Classification and Regression with the BigML Dashboard

Classification and Regression with the BigML Dashboard
Ensembles
Visualizing Ensembles

2.5 Visualizing Ensembles

Being able to effectively visualize an ensemble is paramount to exploring it, interpreting it, and explaining why it produces certain outcomes. BigML provides two different visualizations, a Partial Dependence Plot (PDP) and a list of the single models:

Partial Dependence Plot: a graphic representation of the marginal effect that the combination of two fields (Predictorss) have on the Objective Field (ensemble predictions) keeping the rest of the field values constant.
Model list: provides a list of the single models that form the ensemble. This visualization is only available for Decision Forest ensembles (see subsection 2.4.3 ).

Note: BigML does not provide the model list for Boosted Trees because they cannot be interpreted the same way as the models for other ensemble types (see subsection 2.5.2 ).

Required work –
[1] Scale the rows from the line containing "409x190 pixels. Task: Disable" down to the line containing "pyautogui.click(x=306, y=153)", both included, and rewrite them with every coordinate in the answers multiplied by 1.1 and rounded to a whole number, halves going up. Leave the pictures out.
[2] Write the next part of the passage on visualizing BigML ensembles, starting right after its last sentence.
The passage on BigML ensembles has nothing to do with the rows.

Input for this task –
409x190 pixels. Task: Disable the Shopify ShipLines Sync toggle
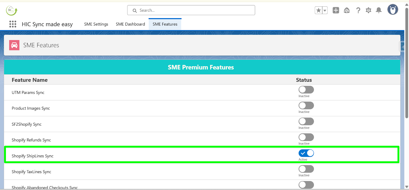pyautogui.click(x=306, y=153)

---

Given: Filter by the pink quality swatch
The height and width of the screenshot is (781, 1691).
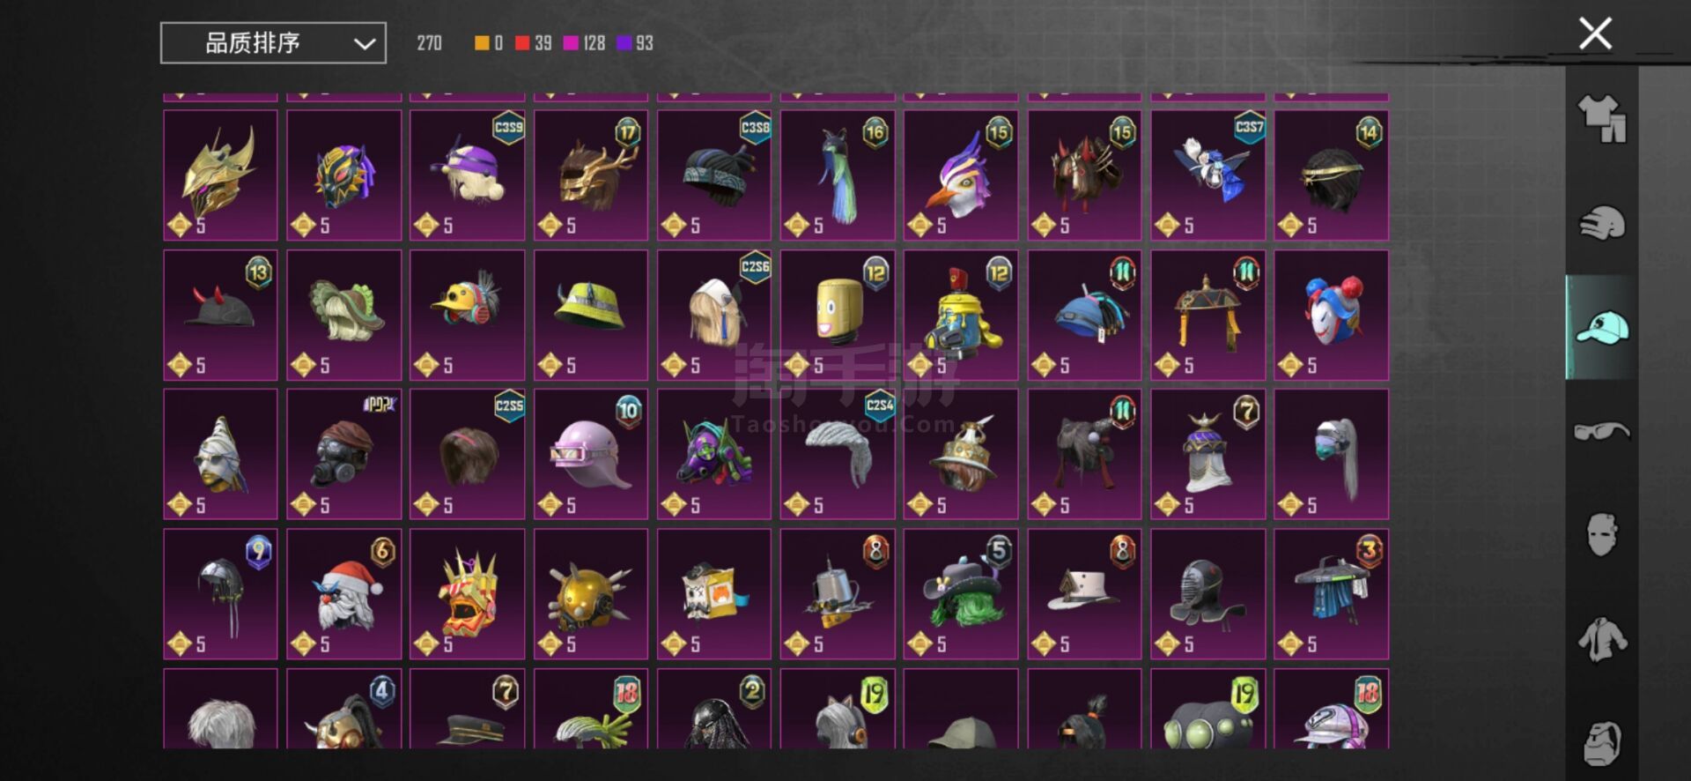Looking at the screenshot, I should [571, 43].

Expected responses –
[1]
409x190 pixels. Task: Disable the Shopify ShipLines Sync toggle
pyautogui.click(x=337, y=168)

[2]
In the top menu you will find a summary of the ensemble results: the number of models in the ensemble, the sample rate, the objective field used, if the ensemble has been randomized, the type of ensemble used (Decision Forest or Boosted Trees), and the number of instances in the dataset.

\includegraphics[]{images/ensembles/ensemble-view2} — Figure 2.27 Ensemble top menu

For Decision Forests, below the top menu, you will find the icons corresponding to each one of the views (the PDP and the model list) to switch from one view to another. (See Figure 2.28 ).

\includegraphics[]{images/ensembles/switch-views} — Figure 2.28 Switch from the chart view to the model list view

You can find a detailed explanation of each view in the following subsections.

2.5.1 Partial Dependence Plot (PDP)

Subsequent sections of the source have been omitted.